Después de la clase de la mañana, todos los maestros y estudiantes se reunieron en el patio para hacer gimnasia. Además, aquel era el día de discursos mensuales, y el orador era el vicepresidente del consejo estudiantil, David Ramírez. Mirando a David en el escenario, lleno de vigor, los ojos brillantes de Arlet se tiñeron de un rojo sediento de sangre.
"¿Te gusta David?" De repente, una voz apareció detrás de ella.
Isabel había aparecido detrás de su clase sin hacer ruido. Parecía recordar algo y le dijo: "Casi lo olvido, tú eres la hija mayor de los Monroy. La persona con la que lo comprometieron desde niño eres tú. Eso significa que ese pavo real que presume en el escenario, es tu prometido. Ay, parece una flor puesta sobre una mierda."

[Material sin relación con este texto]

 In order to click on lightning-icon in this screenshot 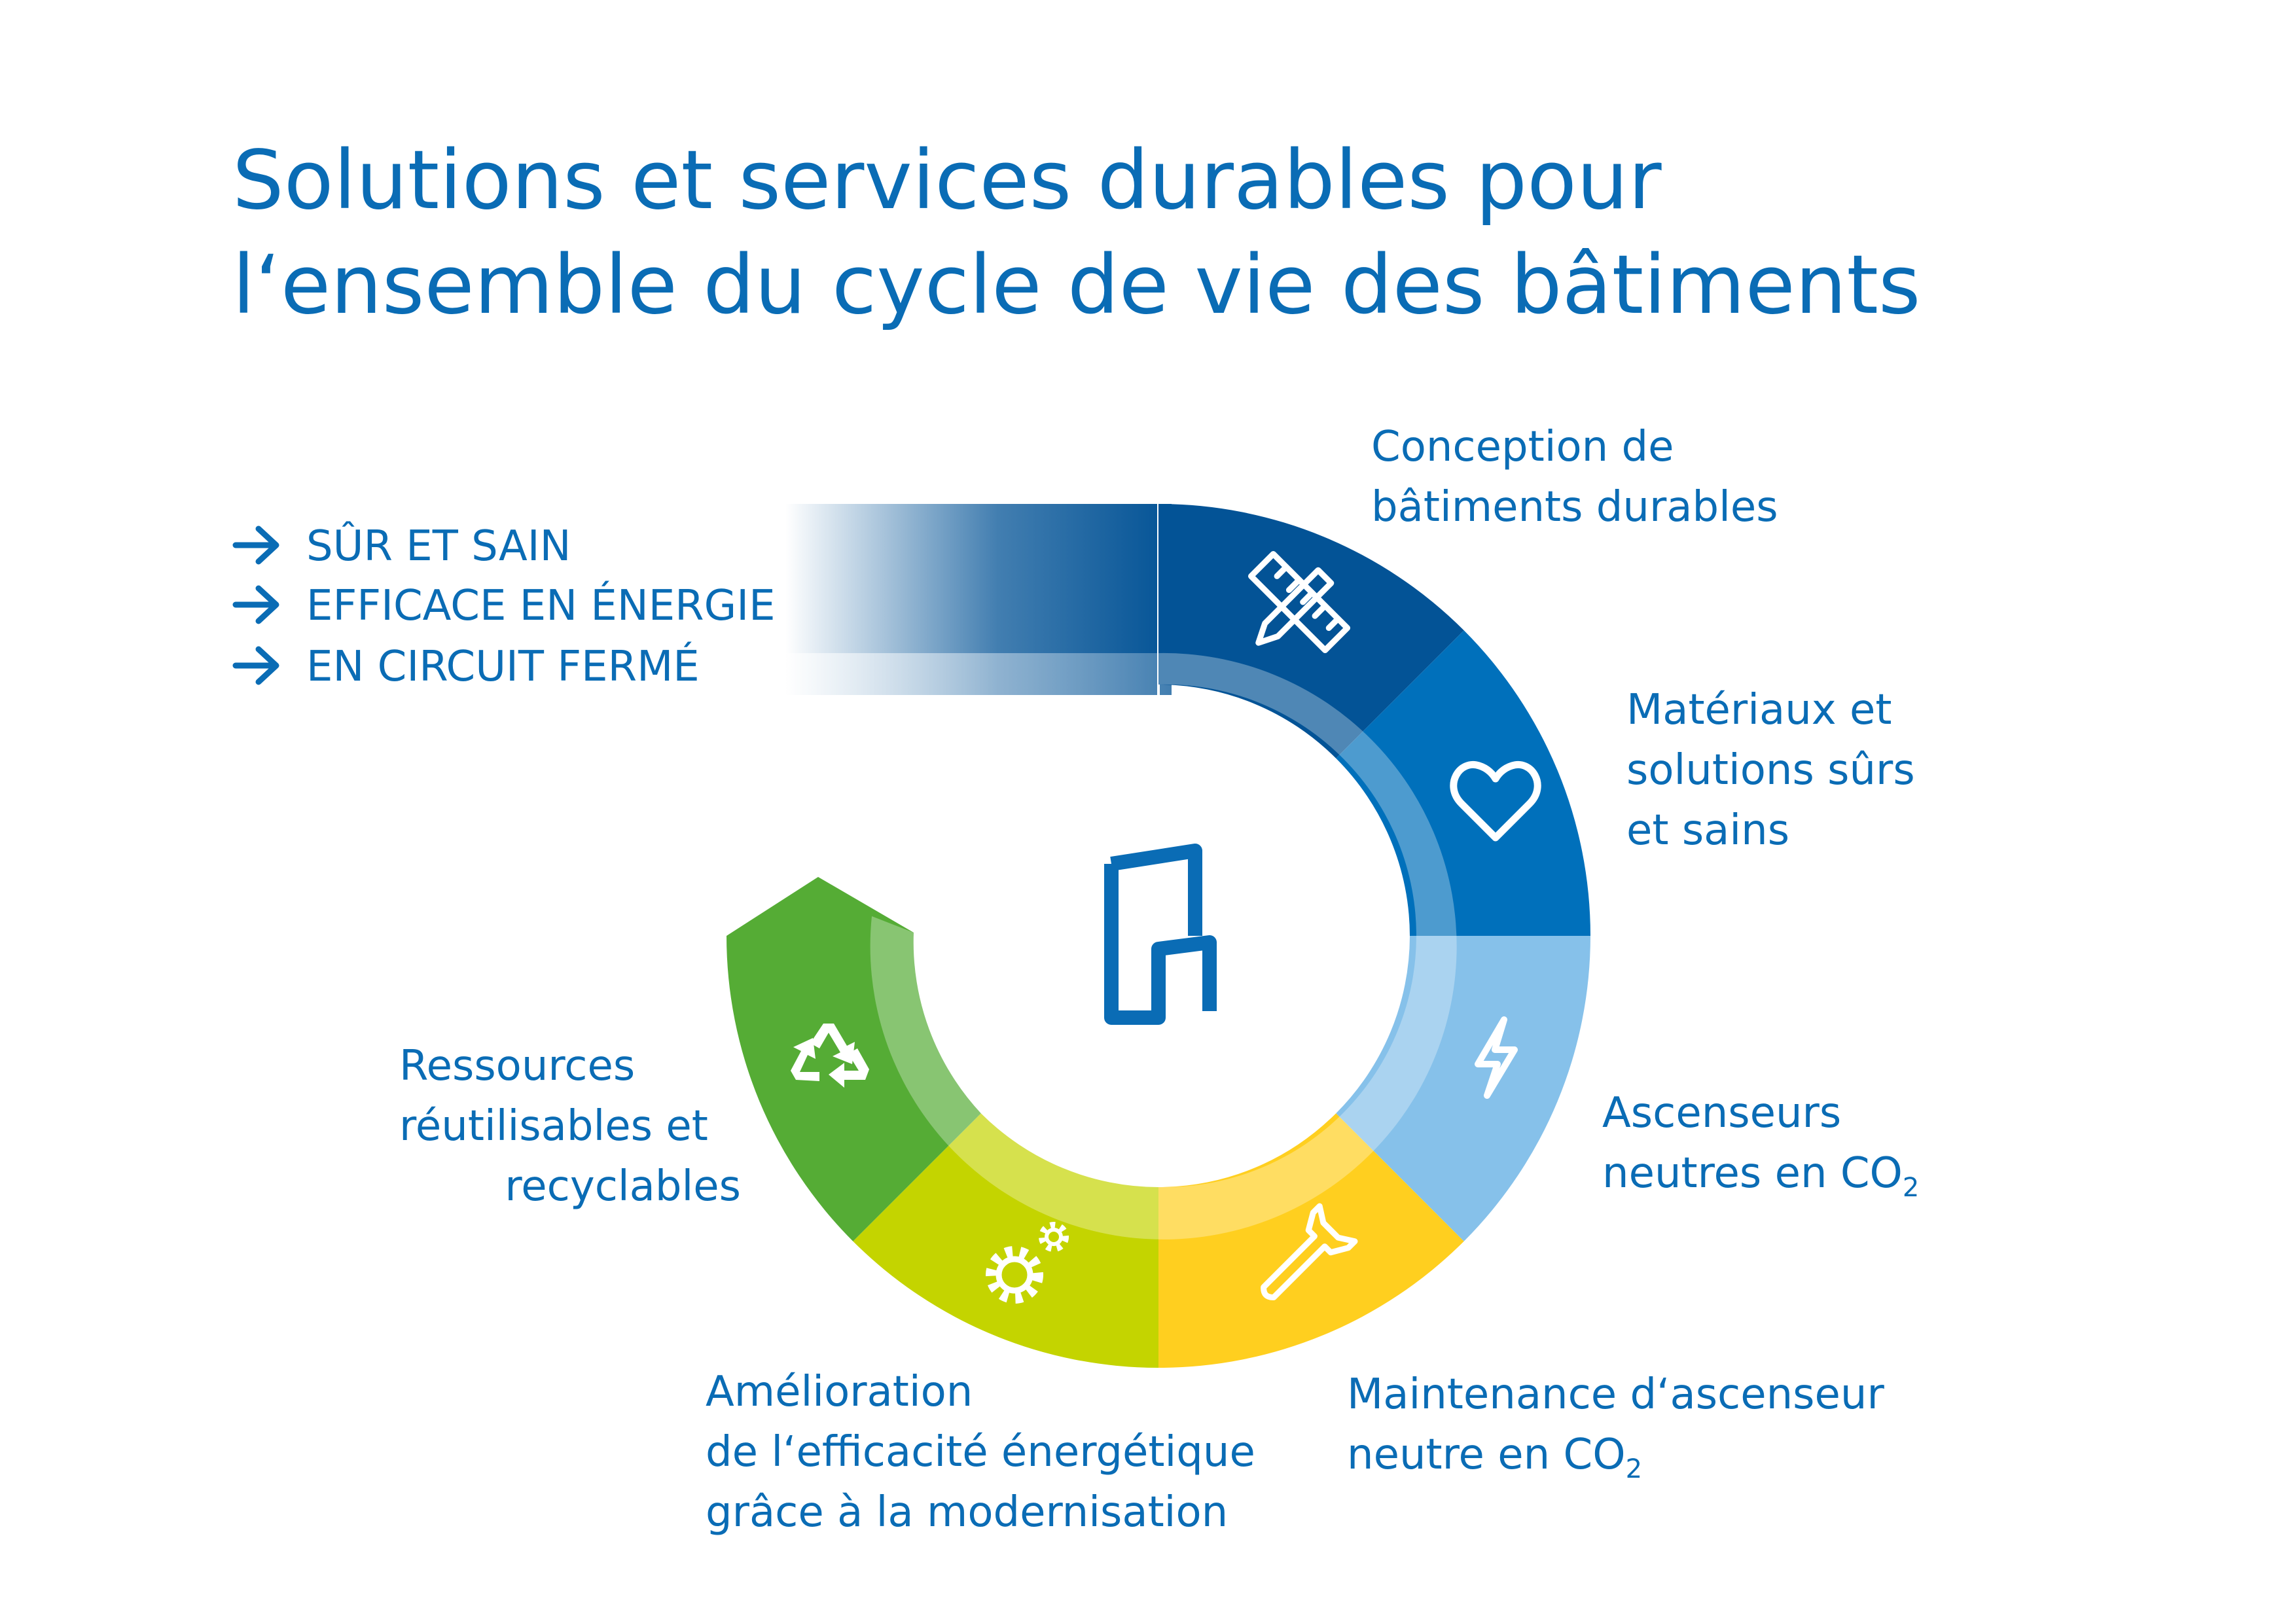, I will do `click(1496, 1058)`.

Isabel lucía algo triste con esa escena.
Antes de que Arlet pudiera reaccionar, Candela, que estaba a su lado, dijo sin hacer ruido: "Isabel, decirle a Arlet que el tipo es una mierda no está bien."
La comisura de los labios de Isabel se contrajo, mirándola como si viera a una perfecta idiota.

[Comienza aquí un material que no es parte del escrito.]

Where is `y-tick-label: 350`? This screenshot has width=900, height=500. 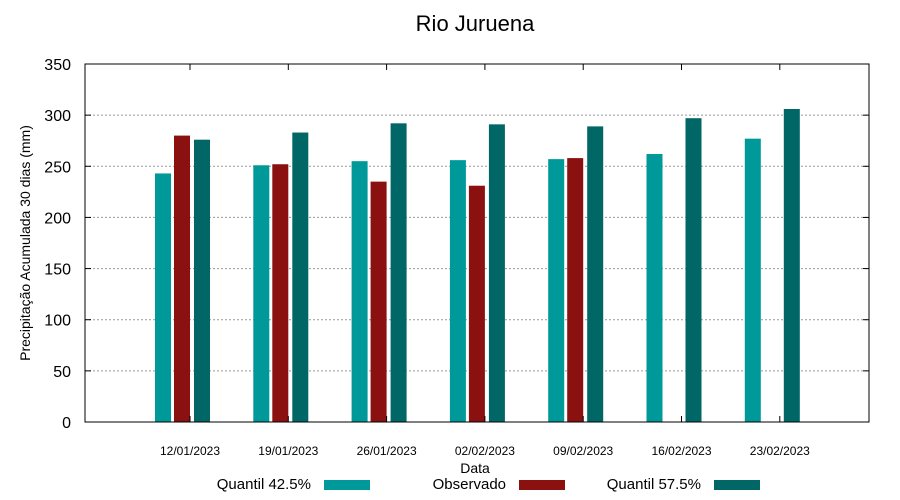 y-tick-label: 350 is located at coordinates (58, 66).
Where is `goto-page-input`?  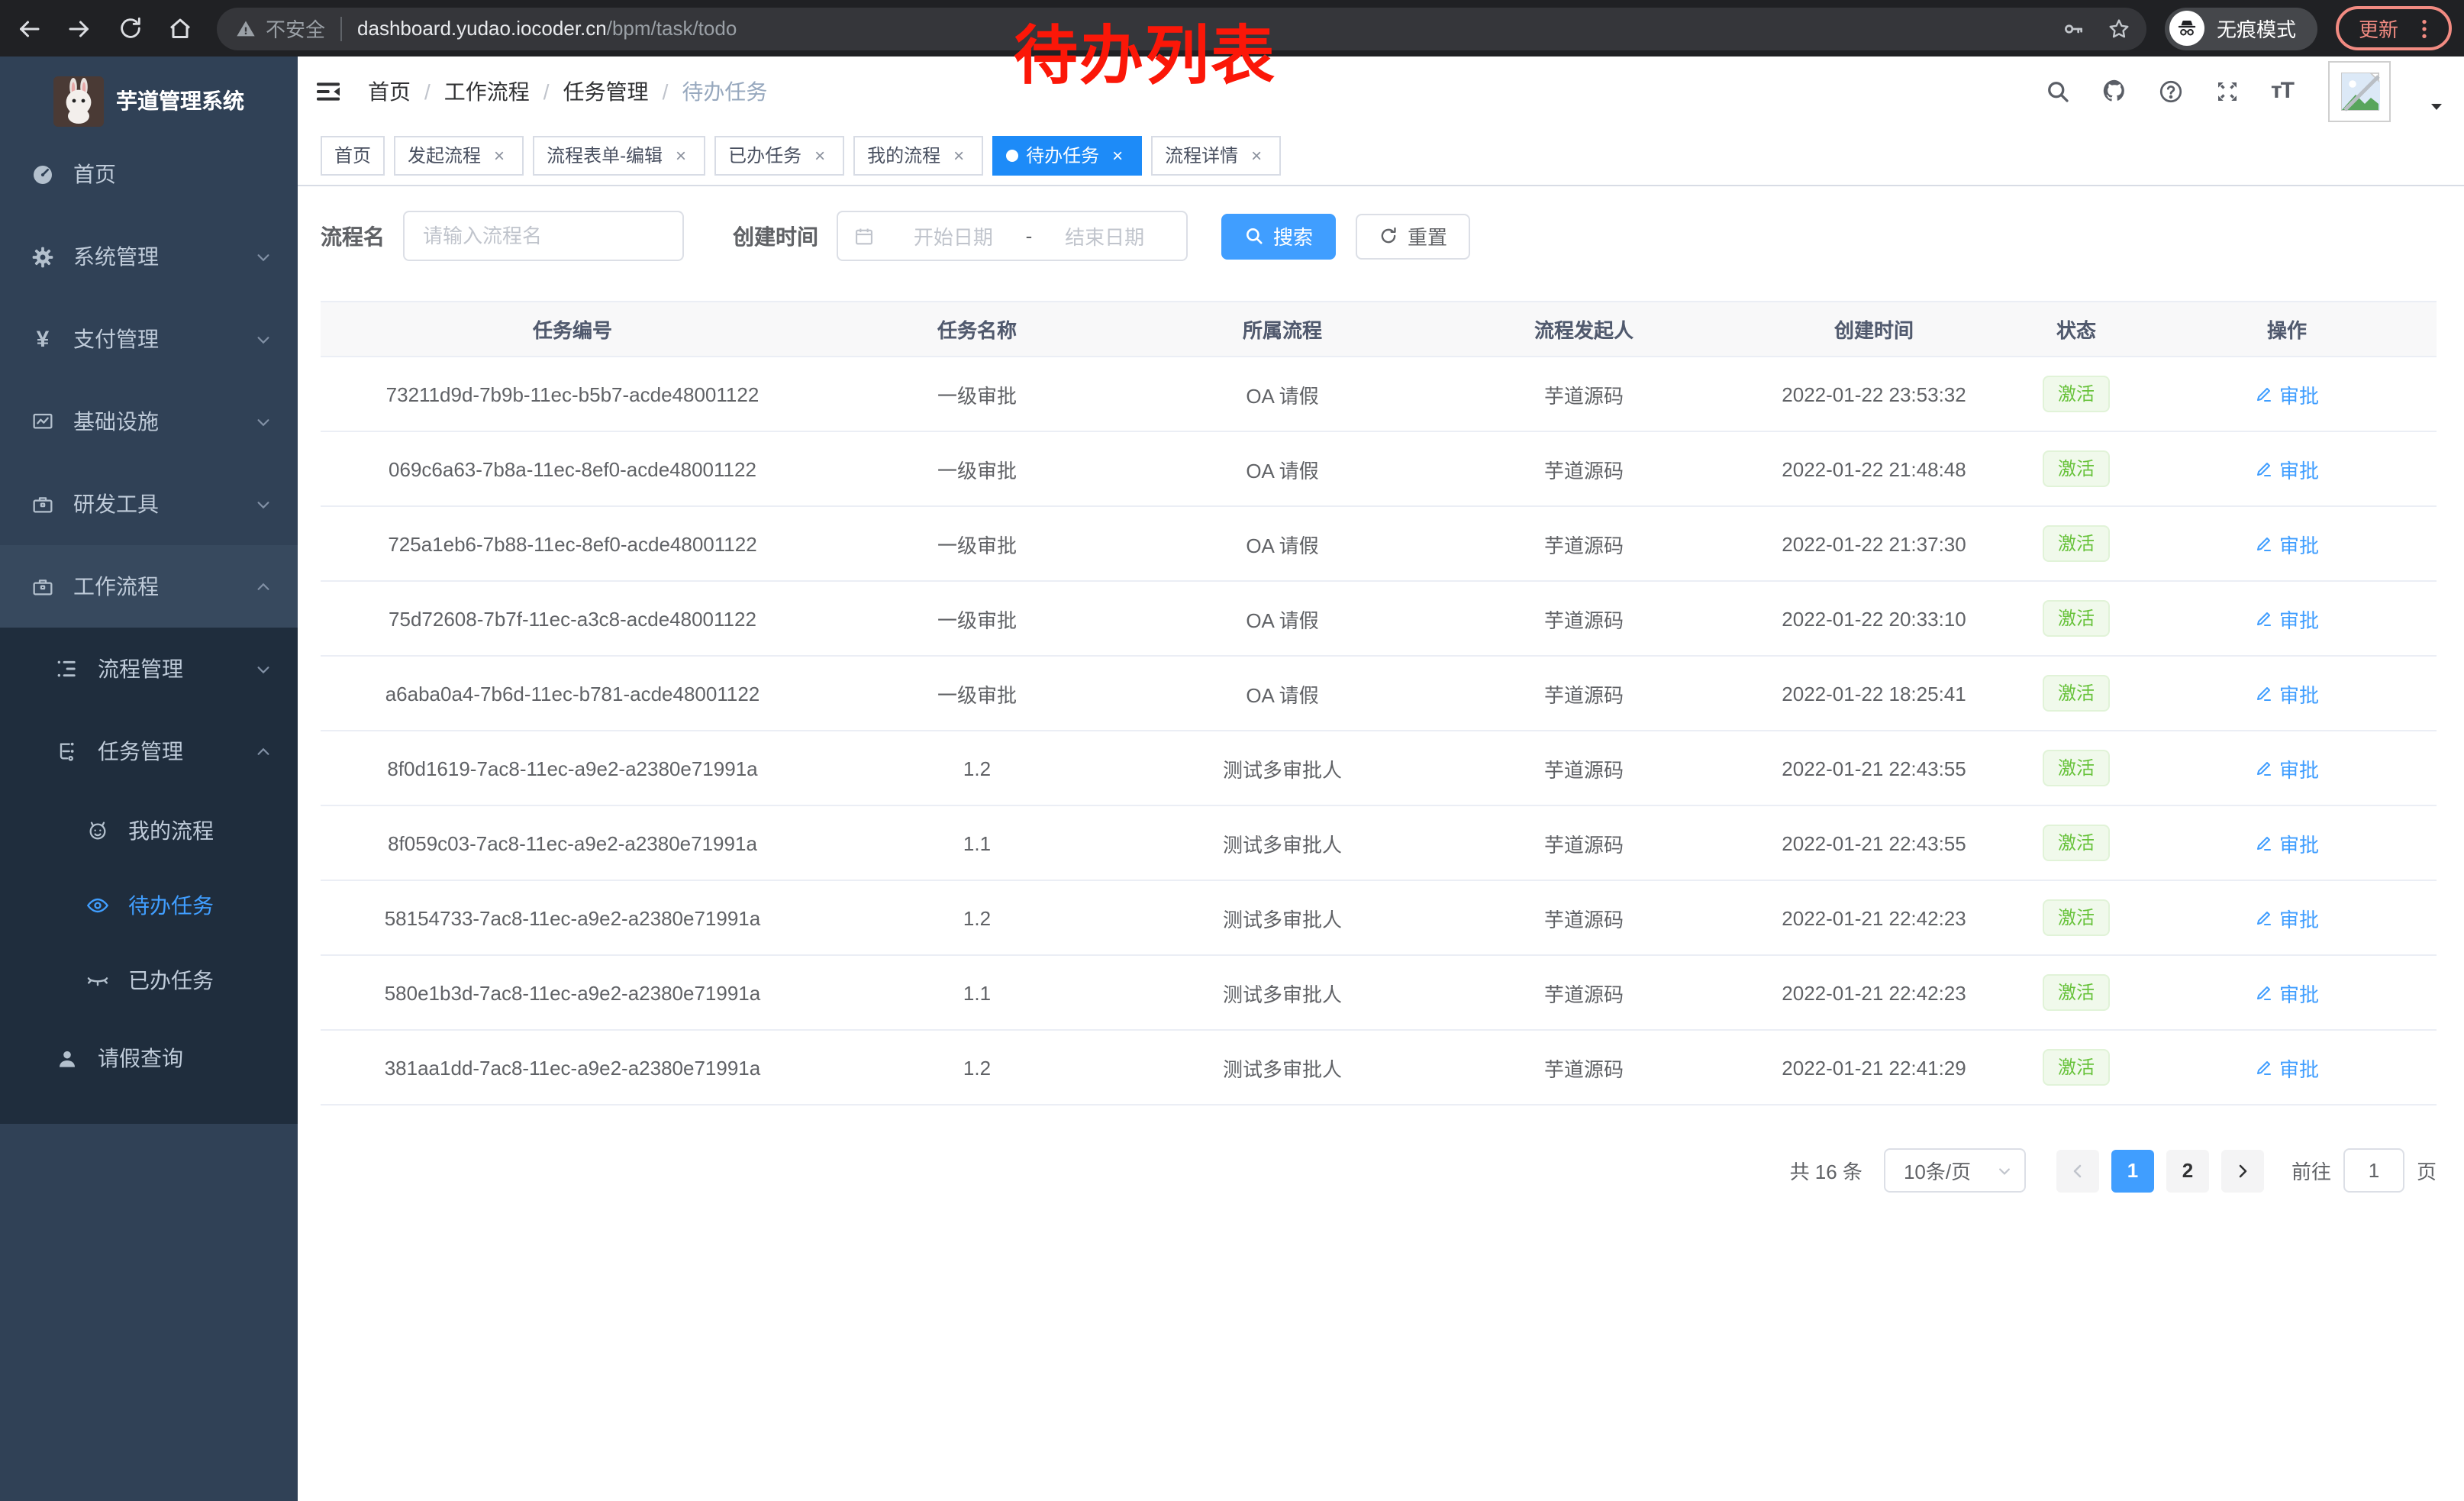 goto-page-input is located at coordinates (2374, 1170).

Arlet sonrió sin hacer ruido. ¡Qué manera tan barriobajera de sembrar discordia!
"¡Tú estás ciega! Si tienes problemas de la vista, deberías atendértelos." Replicó Isabel sin cortesía.
"Oye..."
Candela quería replicar, pero al encontrarse con esos ojos fríos y severos de Isabel, se asustó y optó por quedarse callada. En el escenario, David miraba con desdén a las chicas que estaban debajo, sintiendo tanto orgullo como repulsión al ver la admiración y el anhelo en sus caras y ojos. Cuando su mirada se posó en la estudiante de segundo año de la clase siete, con ojos de adoración enfermiza, sintió náuseas, casi al punto de querer vomitar.
Que una chica bonita lo admirara era un placer, pero que una chica fea lo viera con esa cara de mosca deseando un pastel era repugnante.
Lola de la Merced, emocionada, tiró de la chica a su lado y dijo: "David me miró justo ahora. Él es tan guapo, tan guapo."